ABPI is a ratio calculated by systolic BP leg/systolic BP in arm. A BP cuff is applied to the arm, Doppler probe applied to the brachial artery, and the cuff inflated until the signal disappears, which signifies the systolic BP. The same process is repeated at the ankle with the cuff around the calf, measuring both the anterior tibial and posterior tibial. The best score at the leg is used. Beware diabetics with calcified arteries who may have abnormally high ABPIs.
This is a test/sign seen in patients with severe lower limb arterial disease. The patient lies supine and one leg is raised. In the presence of arterial insufficiency, the leg may become white at an angle known as ‘Berger’s angle’. The white leg is then swung over the side of the bed in which case it may become dark red/purple (anaerobic metabolites vasodilatation hyperperfusion)—a positive ‘Berger’s sign’.
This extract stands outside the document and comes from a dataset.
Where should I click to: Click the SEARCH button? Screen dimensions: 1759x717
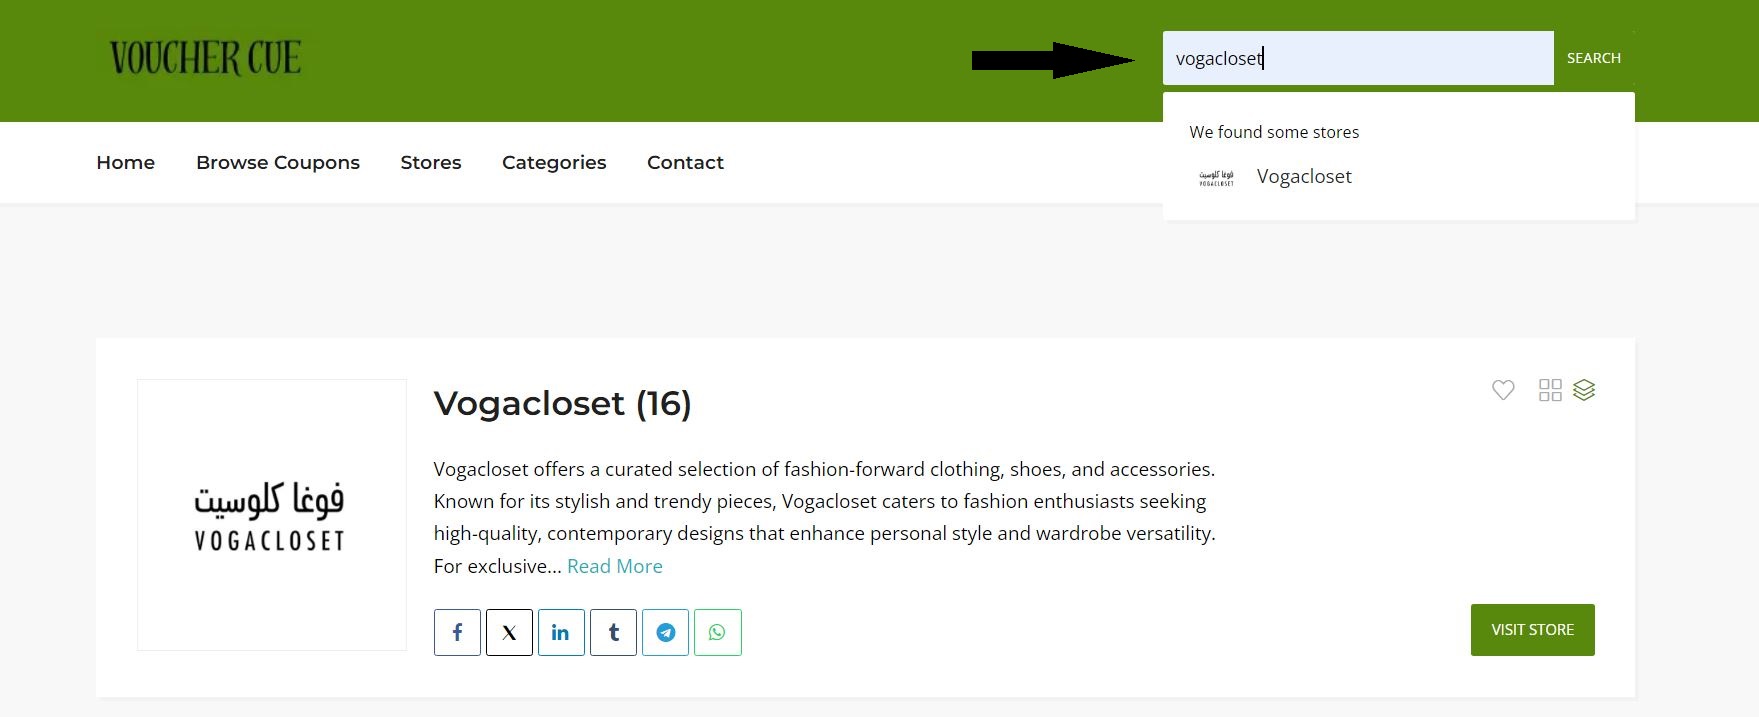pyautogui.click(x=1593, y=57)
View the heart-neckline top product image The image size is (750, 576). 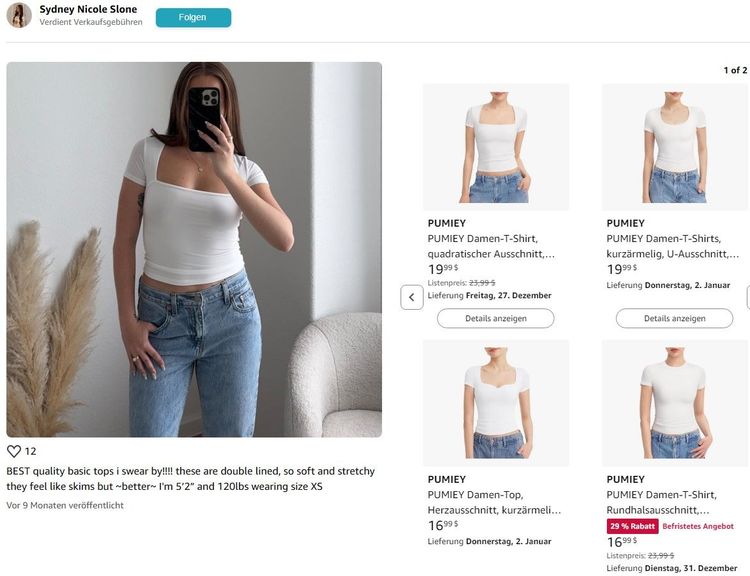coord(496,402)
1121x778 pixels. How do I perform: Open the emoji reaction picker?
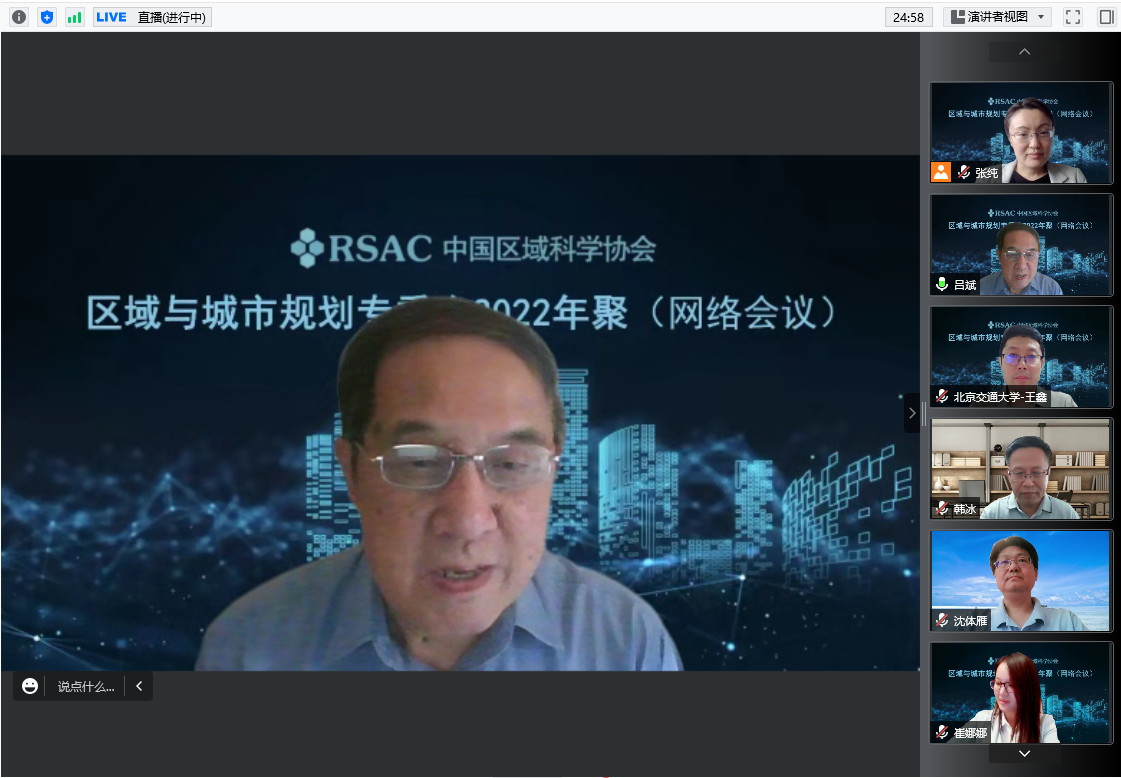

These are two very similar tests, both of which are used to determine the level of venous incompetence. With the patient supine, lift the leg and milk the varicose vein proximally—back hand along the path of the vein. Once the leg is raised and the vein ‘milked’, place two fingers over the saphenofemoral junction (SFJ) in the Trendelenburg test or apply a tourniquet at this level in the tourniquet test. The SFJ lies 4 cm lateral and inferior to the pubic tubercle. Once the SFJ is occluded, ask the patient to stand and observe for refilling of the varicose vein. If the incompetence is limited to the SFJ, varicosities will not reappear. If they return, then repositioning the tourniquet sequentially along the lower limb (mid thigh, above knee, and below knee) will help identify the level of the incompetence.